Trump’s association with the Joker is something of a running gag. The former president screened Phoenix’s movie at the White House and reportedly liked it. “The Trumpster” is a series of animated readings of Trump’s tweets performed as the Joker by Mark Hamill, the “Star Wars” actor who voiced the villain on “Batman: The Animated Series.” In 2019, “The Daily Show” digitally added Joker makeup to a Trump interview in which the then-president said: “The world is a mess. The world is as angry as it gets … The world is an angry place.” Trump himself also illegally used music from “The Dark Knight Rises” in a 2019 campaign ad. With the “Joker” sequel due to debut in theaters October 2024, a month before the presidential election, the dynamic duo’s last laugh is anybody’s guess.

As rain drizzled down in the wee hours of Saturday morning, a parade of extras in hair and makeup walked several blocks to the set in face paint and clown wigs. Anyone with brightly-colored, dyed hair seemed to have been cast. They’d been handed signs to hold like “Free Joker,” “Guilty as Charged,” and “Eat the Rich.” A voice on a loudspeaker instructed the assembled to try out different moods to greet Gaga-as-Quinn’s arrival, like curious, mellow, raucous. “Enjoy it, you’re here at the trial of the century and the Joker’s girlfriend has just arrived,” said the voice.

A block from the film set, the city went on. An annual antiabortion protest marched along just off-camera, complete with a full band with bagpipes and a tuba. They’d been confronted by counterprotesters from Gays Against Guns who were dancing, banging on drums and chanting, “Pro-life, that’s a lie, you don’t care if people die.” A wall of police stood between them. Both groups were bigger than any who’d come out for Trump during the week.

Then in a moment of perfect madcap New York serendipity, a running club of very fit people pierced both the real protest and the fake “Joker 2” mob on the courthouse steps. A passing group of French-speaking students on a school trip from Montreal descended on the film set with excited selfie-taking teenage energy.
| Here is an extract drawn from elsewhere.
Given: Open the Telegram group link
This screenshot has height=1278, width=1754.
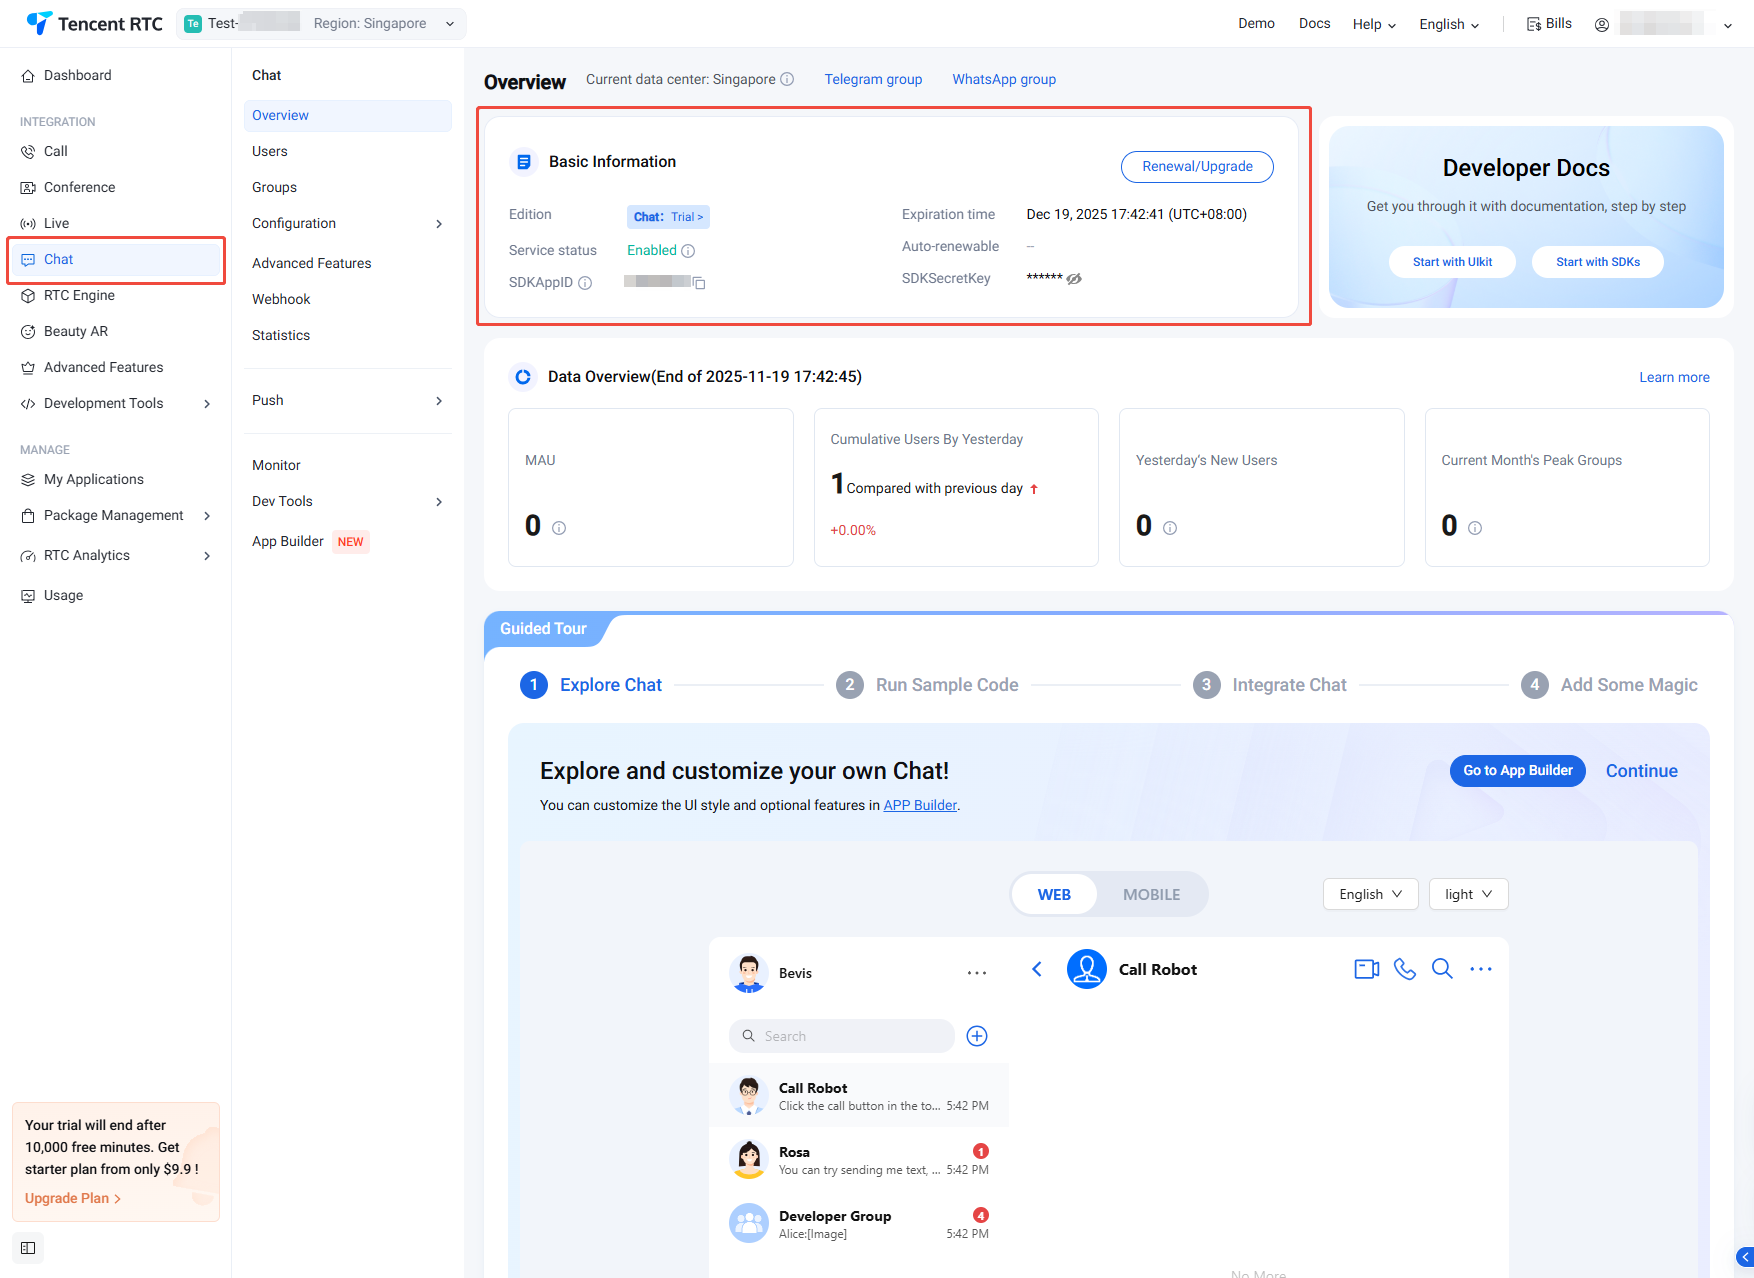Looking at the screenshot, I should coord(873,79).
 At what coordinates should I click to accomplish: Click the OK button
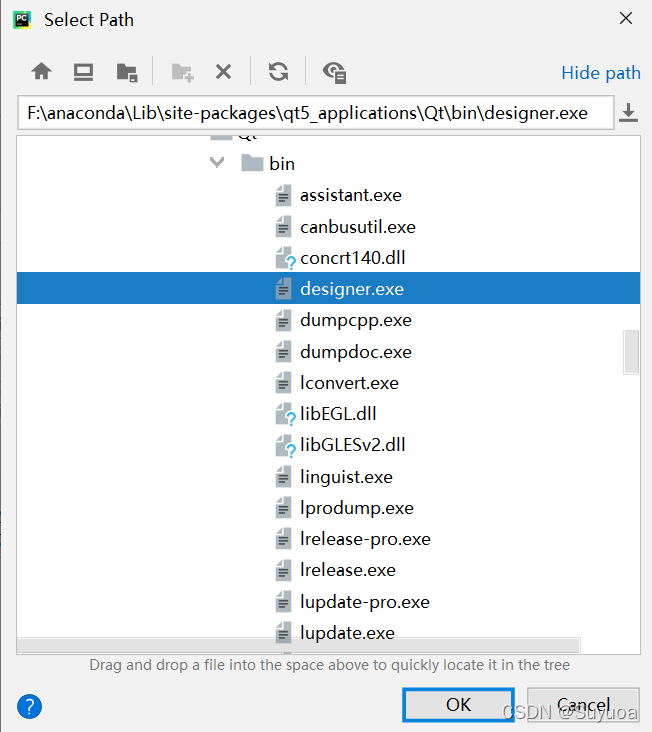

“I grew up here, and I’ve never felt so New York,” said a “Joker 2” extra after a long day of shooting (he asked for anonymity because he had signed a nondisclosure agreement). “Gotham is New York. New York is Gotham. It’s about not knowing what’s next. Turn the page of the comic book, right?”

Phoenix would arrive on set as Joker on Sunday, in a vintage prison van emblazoned with “Gotham Corrections Unit,” as extras banged on the windows, both screaming at him and cheering him on. Time will tell if Trump follows suit. Send in the clowns.